Opvallend is hoe de Fransen zelf terugblikken op deze nederlaag, middels een citaat van Charles de Gaulles in 1942: “In elk van de veldslagen waarin vijf eeuwen lang het lot van Frankrijk op het spel stond, waren er altijd mannen uit Schotland die zij aan zij met de mannen van Frankrijk vochten”. Stèle ingehuldigd door de stad Cravant en Alliance France-Scotland op 2 juli 2000.”

De Donjon

Er is ook een achthoekige torentje, een Donjon, werd gebouwd tussen 1280 en 1308 in opdracht van de bisschop van Auxerre, heer van Cravant. Het was een van de meesterwerken van de oude vestingwerken (1387). Op de 1e verdieping bevindt zich een mooie gotische kamer met verrassende ideogrammen die zijn achtergelaten door Tempeliers toen de donjon als gevangenis diende door de bisschop van Auxerre. De 2e verdieping werd een kamer voor kerkelijke hoogwaardigheidsbekleders toen ze in Cravant verbleven en werd vervolgens de residentie van de kapiteins van Cravant. Na de Franse Revolutie werd het de vergaderzaal van de gemeenteraad. Tegenwoordig is het een privébezit dat in 1947 werd geclassificeerd als Historisch Monument.

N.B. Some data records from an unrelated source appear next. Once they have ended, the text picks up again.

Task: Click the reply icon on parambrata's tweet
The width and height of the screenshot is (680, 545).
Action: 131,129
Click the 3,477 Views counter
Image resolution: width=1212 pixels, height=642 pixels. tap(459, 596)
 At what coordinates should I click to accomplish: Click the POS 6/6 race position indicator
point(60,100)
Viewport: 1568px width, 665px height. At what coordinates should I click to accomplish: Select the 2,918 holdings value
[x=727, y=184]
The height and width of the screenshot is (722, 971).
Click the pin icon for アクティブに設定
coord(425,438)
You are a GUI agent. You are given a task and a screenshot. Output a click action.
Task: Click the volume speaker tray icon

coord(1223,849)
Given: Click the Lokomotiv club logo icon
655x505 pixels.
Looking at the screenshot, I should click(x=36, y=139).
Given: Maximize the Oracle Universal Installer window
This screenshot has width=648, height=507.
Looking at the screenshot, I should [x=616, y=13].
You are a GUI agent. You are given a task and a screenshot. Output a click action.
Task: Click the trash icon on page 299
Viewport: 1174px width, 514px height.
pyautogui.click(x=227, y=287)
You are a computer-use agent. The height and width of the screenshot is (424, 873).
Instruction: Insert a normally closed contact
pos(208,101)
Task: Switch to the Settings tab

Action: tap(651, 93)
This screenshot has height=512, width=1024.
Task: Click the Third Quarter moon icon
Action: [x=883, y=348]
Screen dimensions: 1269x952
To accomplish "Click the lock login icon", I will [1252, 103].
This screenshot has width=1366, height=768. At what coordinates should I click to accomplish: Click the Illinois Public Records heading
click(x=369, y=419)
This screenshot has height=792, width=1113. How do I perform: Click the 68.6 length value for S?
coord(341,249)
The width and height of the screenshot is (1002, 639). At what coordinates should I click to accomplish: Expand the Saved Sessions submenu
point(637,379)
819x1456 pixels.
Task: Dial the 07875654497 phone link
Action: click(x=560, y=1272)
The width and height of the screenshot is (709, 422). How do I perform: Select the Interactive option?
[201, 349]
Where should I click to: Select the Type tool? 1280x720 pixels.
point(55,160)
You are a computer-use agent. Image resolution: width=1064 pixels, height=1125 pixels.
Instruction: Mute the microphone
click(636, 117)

We waren ook verrast deze wasplaats te zien, die heel geschikt zou zijn om als een mikve te dienen. Op het laatste moment wilde ik toch nog even bij het aanpalende kerkje binnen kijken, waar een drietal dames als gastvrouwen de bezoekers ontvangen. Gevraagd of er gisteren nog een herdenking was, was het antwoord ontkennend, maar op de vraag of er een jaar geleden [na 600 jaar] wel een herdenking was, was het antwoord een resoluut ja. En hoe: een groot feest! Maar ze hebben gelukkig geen strijd meer gevoerd!

Grottes d’Arcy sur Cure

Arcy-sur-Cure is beroemd om haar druipsteengrotten uitgesleten in de kalkhoudende rotsen. Wij waren nog net op tijd om Les Grottes d’Arcy-sur-Cure te bezoeken onder leiding van een gids. Op een aanzienlijke diepte (waar een constante temperatuur is van 12 graden) is een 900 meter lang parcours uitgezet langs stalagmieten en stalactieten, onderaardse bronnen en meertjes. Er zijn vele prehistorische vondsten gedaan: skeletten van mammoets, bisons en rhinosaurussen en om vuistbijlen, speerpunten en andere gebruiksvoorwerpen. Deze zijn tentoongesteld in het museum van Avallon. Op de muren van de grotten zijn nog een aantal rotstekeningen van dieren te zien.

Avallon

Avallon was een Romeins castrum (legerkamp), dichtbij de Via Agrippa, die Lyon verbindt met Boulogne-sur-Mer aan de Frans noordkust. In 377 kwam Martinus van Tours hier al om het evangelie te verkondigen aan Gallië. In de middeleeuwen was Avallon een van de sleutelplaatsen van Bourgondië. Koning Robert, de zoon Hugo Capet, trok erop uit om het hertogdom Bourgondië te veroveren. Hij belegerde Avallon in 1005, overwon en slachtte bijna alle inwoners af. Is het niet verbazingwekkend dat deze Robert de geschiedenis inging als ‘Robert de Vrome’ (970-1031)?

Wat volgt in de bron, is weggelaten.